I say all this partially to point out that even with a fantastic facility, state-of-the-art equipment, the most extravagant bells and whistles, and the finest technical professionals, the problems we faced until opening were still problems for the adults. When we were able to do our jobs to the level needed, we found the kids had been there waiting to blaze down the path we’d been jamming. The junior chorus, as young as age seven, knew exactly where to be on stage and when. When there weren’t enough hands on crew for a quick transition, the seniors in the cast collectively handled it. Four upper school girls with their own makeup to do volunteered to do makeup for others. Saturday night, November 5, I looked down at my watch. Lights had dimmed on Anne Melton Hewitt, the freshman who played Meg Giry, and as the audience leapt into a standing ovation, I yelled, beaming, into my headset, “Guess what time it is! Guess what time it is! They did it!” It was 9:30 pm, two-and-a-half hours exactly after top of show. Eighty upper school students had just carried a twenty-four piece orchestra and hundreds of technical elements through the most difficult musical in the canon and shaved off twentythree minutes after one rehearsal.

The show was immaculate. The actors shocked even us when the chandelier first flew up. Several of the leads were completely possessed by their characters and the story. You couldn’t imagine you were watching an upper school production, and neither could audiences. The only performance that didn’t sell out was opening night. Madison said the most exciting part of the whole process was being able to glimpse audience reactions from hidden vantage points in the wings.
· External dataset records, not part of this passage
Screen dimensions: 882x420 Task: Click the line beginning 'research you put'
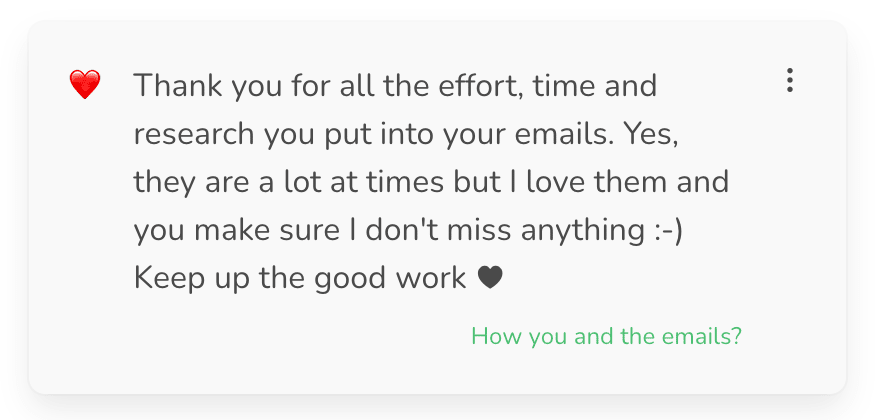tap(406, 135)
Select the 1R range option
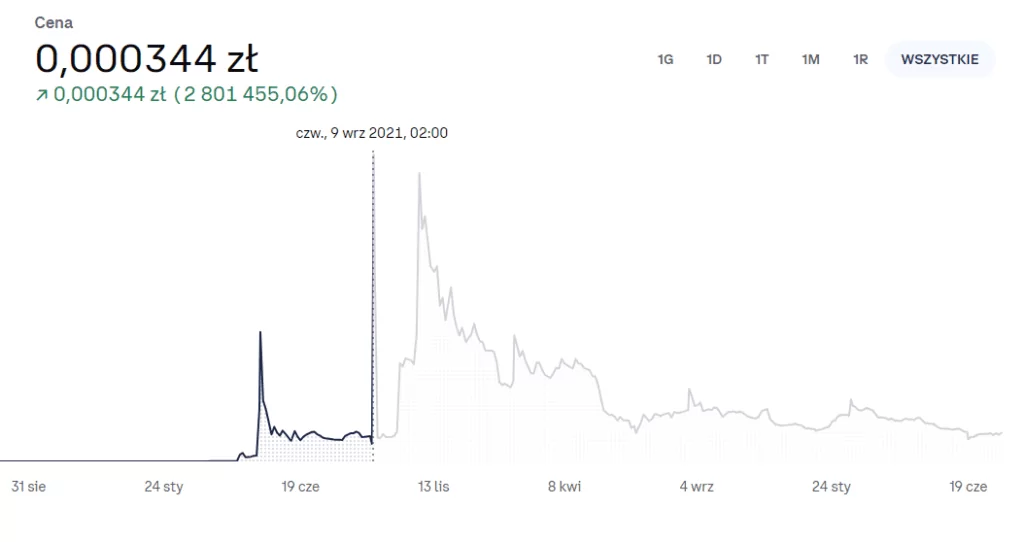 (860, 59)
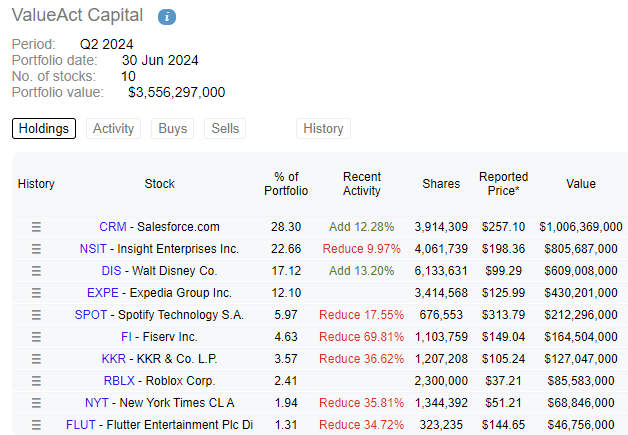Sort by % of Portfolio column header
628x435 pixels.
tap(286, 184)
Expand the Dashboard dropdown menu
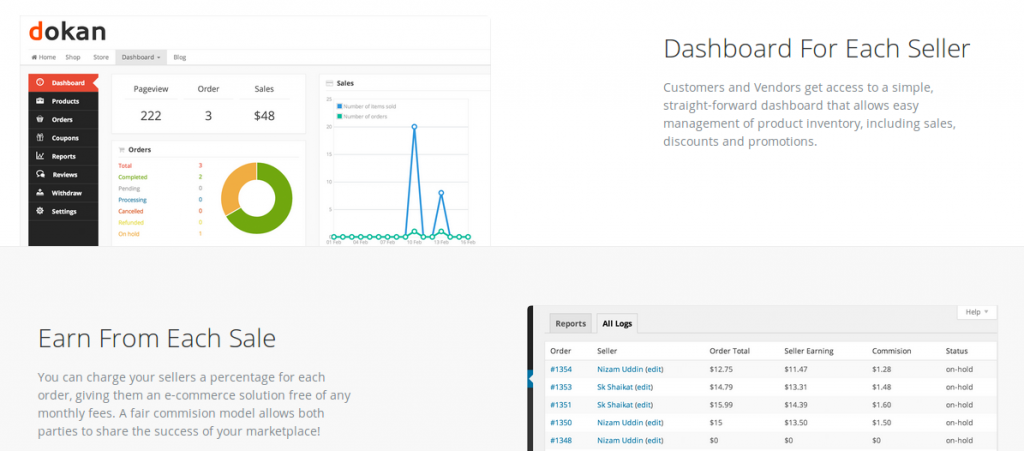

Closing night would come, however, and the students would begin dreading it. They all wanted an extension, which, of course, would have been just; they’d been living in this drama for six months. Most other iterations of this show have lasted months, years, decades. When Will sang his last, “It’s over now, the music of the night!”, I’m not sure there was a dry eye in the building. Most photos I have seen from after closing are swollen-eyed actors and cheeks streaked with tears. Actors, crew, family, and fans slowly trickled out of the theatre. Bobby Gross (Class of 1992) found Emily and congratulated her on breaking the Fortenberry ticket sale record.
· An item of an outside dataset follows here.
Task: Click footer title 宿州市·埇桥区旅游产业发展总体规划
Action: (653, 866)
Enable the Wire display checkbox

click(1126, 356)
We’re still figuring it out. We had two seventh graders operating our spotlights for the entire run. The one live firearm was shot every night by an eighth grade boy. The song that nearly destroyed the cast is now being performed for competition at the Mississippi Theatre Association. As we comb through all these then and nows, we realize a certain attitude, a willingness, determination, and willful confidence accompanied every person at every turn. After closing, the mother of a featured seventh grade actress took Emily by the arm and said, “Do you know that no one has really seen her, for who she is and what she can do, before now? You’ve changed her life.”
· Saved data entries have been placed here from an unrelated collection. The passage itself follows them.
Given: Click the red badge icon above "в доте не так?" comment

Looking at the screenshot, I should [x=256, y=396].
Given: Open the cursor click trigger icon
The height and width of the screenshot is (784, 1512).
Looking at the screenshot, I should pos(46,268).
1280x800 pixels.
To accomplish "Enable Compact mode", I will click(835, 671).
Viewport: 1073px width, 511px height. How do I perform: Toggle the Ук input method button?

The show is about seeing the human under the monster, the abandoned, trembling child under the mask. Can you see it, can you forgive, can you meet someone where they need it, despite everything? “There was a moment where all of us started building each other up instead of airing our frustrations,” said Lucy Allen. “I think that’s because of the story we were telling. It’s broken people, overcoming fear, seeing and loving how things really are.”

The sky’s the limit for the program. “If you had told any of us - me, Holly, Will—seven months ago [that we’d accomplish what we did], none of us would’ve believed you,” Robbie says. “I’ve never learned so much about acting before I did this, and I know now that this is what I want to do with my life.” And for some, like TJ, this musical was even a first. “If I have to say anything to younger students,” he tells me, “it’s look what can happen if you go out on a limb and just do something!”